La reacción blanca tras la revuelta, que llevó a los angelinos a elegir al republicano Richard Riordan (que concurrió con el lema “Lo bastante duro como para darle la vuelta a Los Ángeles”) como alcalde suyo en 1993 (o, por lo que a eso respecta, a reelegir al provocador racial Sam Yorty en 1969), no constituye realmente un rasgo del paisaje intelectual de la ciudad hoy en día, por buenas razones (una creciente tolerancia), pero también por algunas no tan buenas (la recesión económica). Ciertamente, los ricos, blancos en buena medida, aunque no todos, y muchos dentro de la clase media alta todavía blanca en buena medida, pero más diversa, han ascendido a un mundo socialmente liberal pero económicamente acordonado de colegios y servicios privados.

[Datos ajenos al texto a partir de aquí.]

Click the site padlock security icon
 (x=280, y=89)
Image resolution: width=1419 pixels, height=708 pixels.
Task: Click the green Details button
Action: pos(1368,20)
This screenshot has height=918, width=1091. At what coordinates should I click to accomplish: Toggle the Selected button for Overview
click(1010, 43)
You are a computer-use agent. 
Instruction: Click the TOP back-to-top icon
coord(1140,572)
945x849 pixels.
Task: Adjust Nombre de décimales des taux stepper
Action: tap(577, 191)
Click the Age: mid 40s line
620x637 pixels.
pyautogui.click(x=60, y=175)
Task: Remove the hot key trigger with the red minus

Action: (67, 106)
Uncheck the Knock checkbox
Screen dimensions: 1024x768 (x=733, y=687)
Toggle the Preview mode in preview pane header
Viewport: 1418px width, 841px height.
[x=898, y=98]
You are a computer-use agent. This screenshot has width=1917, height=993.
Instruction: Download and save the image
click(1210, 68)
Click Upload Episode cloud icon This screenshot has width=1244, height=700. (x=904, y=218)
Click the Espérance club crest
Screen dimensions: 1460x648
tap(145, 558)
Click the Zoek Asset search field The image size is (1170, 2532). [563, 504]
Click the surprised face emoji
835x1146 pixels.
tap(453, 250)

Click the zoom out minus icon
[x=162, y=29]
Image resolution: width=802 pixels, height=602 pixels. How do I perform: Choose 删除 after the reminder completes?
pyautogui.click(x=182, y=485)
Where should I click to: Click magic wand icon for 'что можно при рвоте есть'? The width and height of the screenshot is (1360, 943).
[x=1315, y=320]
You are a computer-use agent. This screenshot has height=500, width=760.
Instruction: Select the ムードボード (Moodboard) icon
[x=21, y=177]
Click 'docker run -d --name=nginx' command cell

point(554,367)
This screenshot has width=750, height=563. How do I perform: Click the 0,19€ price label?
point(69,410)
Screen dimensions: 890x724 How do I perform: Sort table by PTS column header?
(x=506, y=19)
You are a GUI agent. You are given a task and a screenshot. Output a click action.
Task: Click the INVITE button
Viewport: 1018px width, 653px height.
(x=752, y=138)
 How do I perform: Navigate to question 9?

Las grietas que se han ensanchado hasta convertirse en abismo en Los Ángeles desde 1992 son más de clase que de raza, aunque las líneas entre clases y las que hay entre razas se solapan de modo sustancial. Como en el resto del país, la clase media ha menguado, mientras que los pobres con empleo se han convertido en legión.
Una ciudad puede trabajar sobre su cultura, sus grupos interraciales, puede reformar su policía, elegir un liderazgo racialmente representativo y reforzar los valores de tolerancia. Los Ángeles ha conseguido todo eso. Lo que una ciudad no puede hacer por sí misma, aun cuando, como Los Ángeles, suba el salario mínimo por hora a 15 dólares, es crear una próspera clase media. Eso necesita recursos y compromisos del gobierno federal, un sector empresarial que invierta más y premie menos a los accionistas, y un movimiento social, todavía por nacer, que sea lo bastante poderoso como para volver a configurar la economía más general.
En Los Ángeles no hay revueltas. Eso no significa que vaya todo bien.
* Meyerson es editor general de The American Prospect (donde se publicó esta nota) y columnista de The Washington Post. Se lo considera uno de los 50 columnistas más influyentes de Estados Unidos y es además vicepresidente del Comité Político Nacional de Democratic Socialists of America. Tomado de la revista digital Sinpermiso.